|
FPGA SoC On-Chip Buses |
|||
|
Home On-chip Memory >> << Supercomputers
Usenet Postings |
Subject: Re: Microcomputer buses for use inside FPGA/ASIC devices?
Newsgroups: comp.arch.fpga
Date: Sat, 24 Jul 1999 21:36:20 -0700
Wade D. Peterson wrote in message <7ndpnl$pcu$1@news1.tc.umn.edu>...
>I'm working on a project where we're doing a microcomputer bus (kind of
like
>VMEbus or PCIbus) for use *INSIDE* of FPGAs and ASICs. It's for hooking
>system-on-chip (SOC) components together. If anyone has done this before,
or
>know of any references to this kind of project, I'd like to hear about it.
>If anybody knows of similar technology, I'd like to hear about it.
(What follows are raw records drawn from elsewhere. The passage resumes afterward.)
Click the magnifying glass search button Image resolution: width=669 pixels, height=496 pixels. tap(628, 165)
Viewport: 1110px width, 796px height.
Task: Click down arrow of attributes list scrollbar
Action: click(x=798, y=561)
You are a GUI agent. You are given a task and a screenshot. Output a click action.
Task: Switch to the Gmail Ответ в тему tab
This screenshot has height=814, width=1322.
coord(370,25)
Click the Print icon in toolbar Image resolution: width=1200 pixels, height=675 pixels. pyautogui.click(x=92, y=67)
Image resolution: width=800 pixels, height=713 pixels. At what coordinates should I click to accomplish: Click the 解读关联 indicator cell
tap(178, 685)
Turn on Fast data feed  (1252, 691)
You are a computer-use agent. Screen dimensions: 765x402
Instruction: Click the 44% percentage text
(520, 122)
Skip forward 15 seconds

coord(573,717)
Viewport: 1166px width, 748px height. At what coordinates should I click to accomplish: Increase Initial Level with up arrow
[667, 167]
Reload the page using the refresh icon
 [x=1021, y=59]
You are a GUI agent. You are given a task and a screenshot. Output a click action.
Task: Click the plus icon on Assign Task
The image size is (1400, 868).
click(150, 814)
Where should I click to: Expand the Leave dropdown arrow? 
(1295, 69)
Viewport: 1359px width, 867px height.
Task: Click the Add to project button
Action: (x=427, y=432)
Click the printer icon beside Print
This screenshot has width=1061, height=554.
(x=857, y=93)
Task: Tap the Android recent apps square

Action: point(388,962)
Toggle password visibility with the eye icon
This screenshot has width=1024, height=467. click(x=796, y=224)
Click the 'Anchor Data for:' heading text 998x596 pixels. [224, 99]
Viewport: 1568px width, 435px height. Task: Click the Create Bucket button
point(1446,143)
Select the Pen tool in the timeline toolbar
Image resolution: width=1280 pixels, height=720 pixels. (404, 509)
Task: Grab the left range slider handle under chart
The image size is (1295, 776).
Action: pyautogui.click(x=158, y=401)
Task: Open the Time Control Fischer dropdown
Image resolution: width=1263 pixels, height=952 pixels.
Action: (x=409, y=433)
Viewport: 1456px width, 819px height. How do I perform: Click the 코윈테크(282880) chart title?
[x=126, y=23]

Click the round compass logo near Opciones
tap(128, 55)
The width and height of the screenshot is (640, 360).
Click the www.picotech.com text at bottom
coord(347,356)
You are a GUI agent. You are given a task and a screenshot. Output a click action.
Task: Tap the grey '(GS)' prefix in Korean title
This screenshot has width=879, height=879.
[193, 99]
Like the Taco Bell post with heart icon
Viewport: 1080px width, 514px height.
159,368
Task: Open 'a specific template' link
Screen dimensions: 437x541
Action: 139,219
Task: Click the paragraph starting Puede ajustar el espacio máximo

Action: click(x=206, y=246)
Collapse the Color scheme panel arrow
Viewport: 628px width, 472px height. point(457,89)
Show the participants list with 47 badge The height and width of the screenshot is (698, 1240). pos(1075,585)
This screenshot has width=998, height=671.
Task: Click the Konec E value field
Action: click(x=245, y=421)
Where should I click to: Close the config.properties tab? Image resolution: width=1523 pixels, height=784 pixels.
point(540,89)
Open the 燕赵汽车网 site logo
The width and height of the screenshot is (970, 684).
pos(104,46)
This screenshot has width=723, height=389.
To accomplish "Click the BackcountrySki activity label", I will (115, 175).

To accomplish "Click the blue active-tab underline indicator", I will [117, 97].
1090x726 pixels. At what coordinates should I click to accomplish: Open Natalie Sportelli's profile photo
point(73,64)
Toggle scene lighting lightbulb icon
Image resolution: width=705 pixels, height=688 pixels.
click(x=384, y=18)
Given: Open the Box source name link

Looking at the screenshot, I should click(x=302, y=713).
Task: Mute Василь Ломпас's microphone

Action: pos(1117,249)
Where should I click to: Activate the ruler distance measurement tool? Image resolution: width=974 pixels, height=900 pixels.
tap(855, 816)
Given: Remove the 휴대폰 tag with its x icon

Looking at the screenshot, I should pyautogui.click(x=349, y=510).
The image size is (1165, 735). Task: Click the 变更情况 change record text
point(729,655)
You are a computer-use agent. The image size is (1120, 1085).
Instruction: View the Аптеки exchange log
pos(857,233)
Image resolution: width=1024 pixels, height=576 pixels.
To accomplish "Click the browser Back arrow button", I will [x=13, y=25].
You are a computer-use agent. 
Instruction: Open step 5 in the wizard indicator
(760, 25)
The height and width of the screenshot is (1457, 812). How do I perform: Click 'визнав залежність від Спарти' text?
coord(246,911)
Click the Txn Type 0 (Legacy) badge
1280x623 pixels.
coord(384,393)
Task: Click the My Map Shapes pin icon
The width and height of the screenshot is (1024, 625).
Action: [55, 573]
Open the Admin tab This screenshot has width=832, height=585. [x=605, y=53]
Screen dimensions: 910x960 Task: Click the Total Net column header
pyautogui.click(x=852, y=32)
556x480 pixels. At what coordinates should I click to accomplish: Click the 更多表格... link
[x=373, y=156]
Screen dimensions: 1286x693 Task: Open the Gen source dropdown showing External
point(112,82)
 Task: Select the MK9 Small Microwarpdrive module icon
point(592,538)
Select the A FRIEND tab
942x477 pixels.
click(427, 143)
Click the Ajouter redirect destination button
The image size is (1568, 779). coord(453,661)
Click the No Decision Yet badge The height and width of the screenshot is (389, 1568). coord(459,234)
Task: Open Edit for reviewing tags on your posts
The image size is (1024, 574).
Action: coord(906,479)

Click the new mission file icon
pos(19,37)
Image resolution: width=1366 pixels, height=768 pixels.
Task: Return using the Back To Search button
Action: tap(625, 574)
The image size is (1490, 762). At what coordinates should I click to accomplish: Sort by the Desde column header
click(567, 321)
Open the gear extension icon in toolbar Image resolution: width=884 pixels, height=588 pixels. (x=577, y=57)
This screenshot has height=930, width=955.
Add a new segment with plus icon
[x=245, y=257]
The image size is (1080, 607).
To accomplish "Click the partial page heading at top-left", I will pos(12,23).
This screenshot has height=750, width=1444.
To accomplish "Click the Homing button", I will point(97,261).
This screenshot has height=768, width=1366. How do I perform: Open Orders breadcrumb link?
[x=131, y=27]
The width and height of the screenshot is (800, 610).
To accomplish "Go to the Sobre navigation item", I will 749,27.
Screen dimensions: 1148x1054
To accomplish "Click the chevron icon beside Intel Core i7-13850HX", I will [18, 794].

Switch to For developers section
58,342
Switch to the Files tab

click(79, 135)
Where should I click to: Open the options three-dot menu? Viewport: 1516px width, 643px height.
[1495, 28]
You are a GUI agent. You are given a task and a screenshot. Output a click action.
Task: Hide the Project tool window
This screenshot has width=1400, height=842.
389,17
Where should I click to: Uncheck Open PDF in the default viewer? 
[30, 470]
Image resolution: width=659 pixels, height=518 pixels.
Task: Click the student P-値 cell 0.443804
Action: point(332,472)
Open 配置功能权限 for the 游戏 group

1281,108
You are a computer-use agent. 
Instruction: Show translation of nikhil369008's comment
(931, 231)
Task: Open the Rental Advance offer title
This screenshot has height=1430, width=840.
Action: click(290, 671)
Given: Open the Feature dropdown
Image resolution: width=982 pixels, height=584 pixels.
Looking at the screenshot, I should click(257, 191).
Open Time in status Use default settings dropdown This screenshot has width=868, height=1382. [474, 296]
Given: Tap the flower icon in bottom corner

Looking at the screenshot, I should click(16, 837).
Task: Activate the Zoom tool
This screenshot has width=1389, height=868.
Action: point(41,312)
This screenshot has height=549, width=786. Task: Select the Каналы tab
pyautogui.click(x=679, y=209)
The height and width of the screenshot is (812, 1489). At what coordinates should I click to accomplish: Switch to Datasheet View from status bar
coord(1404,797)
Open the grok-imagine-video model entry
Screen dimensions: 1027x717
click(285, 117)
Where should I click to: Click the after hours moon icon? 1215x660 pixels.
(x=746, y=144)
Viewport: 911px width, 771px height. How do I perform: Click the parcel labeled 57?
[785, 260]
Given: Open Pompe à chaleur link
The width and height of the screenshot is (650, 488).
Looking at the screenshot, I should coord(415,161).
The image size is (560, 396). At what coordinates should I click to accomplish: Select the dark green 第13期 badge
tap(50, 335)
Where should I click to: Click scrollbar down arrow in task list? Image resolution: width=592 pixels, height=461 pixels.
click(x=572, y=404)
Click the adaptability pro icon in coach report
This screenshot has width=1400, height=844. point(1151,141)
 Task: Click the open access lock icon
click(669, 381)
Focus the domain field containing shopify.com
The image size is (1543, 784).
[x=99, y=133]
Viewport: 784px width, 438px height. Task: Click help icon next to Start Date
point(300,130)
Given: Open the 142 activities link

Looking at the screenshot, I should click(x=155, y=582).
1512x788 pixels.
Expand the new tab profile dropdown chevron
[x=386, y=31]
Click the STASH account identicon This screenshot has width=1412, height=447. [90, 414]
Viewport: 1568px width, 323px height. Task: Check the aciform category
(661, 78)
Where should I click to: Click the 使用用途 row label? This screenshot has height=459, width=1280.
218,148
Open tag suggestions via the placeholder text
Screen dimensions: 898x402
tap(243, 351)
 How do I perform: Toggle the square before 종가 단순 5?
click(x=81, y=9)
If
there are
>more, then my intention is to start a FAQ database on our website for all
to
>use.
My 1995 J32 system had a 32-bit on-chip peripheral bus. The left 60% of the
XC4010 was a 32-bit RISC processor, using a 32-bit long line bus to
multiplex amongst the various execution stage results (including add/sub,
logic, 1-, 2-, 4-bit shifts left and right, load data, sign extension data,
return address). This used approximately 16x11=176 TBUFs.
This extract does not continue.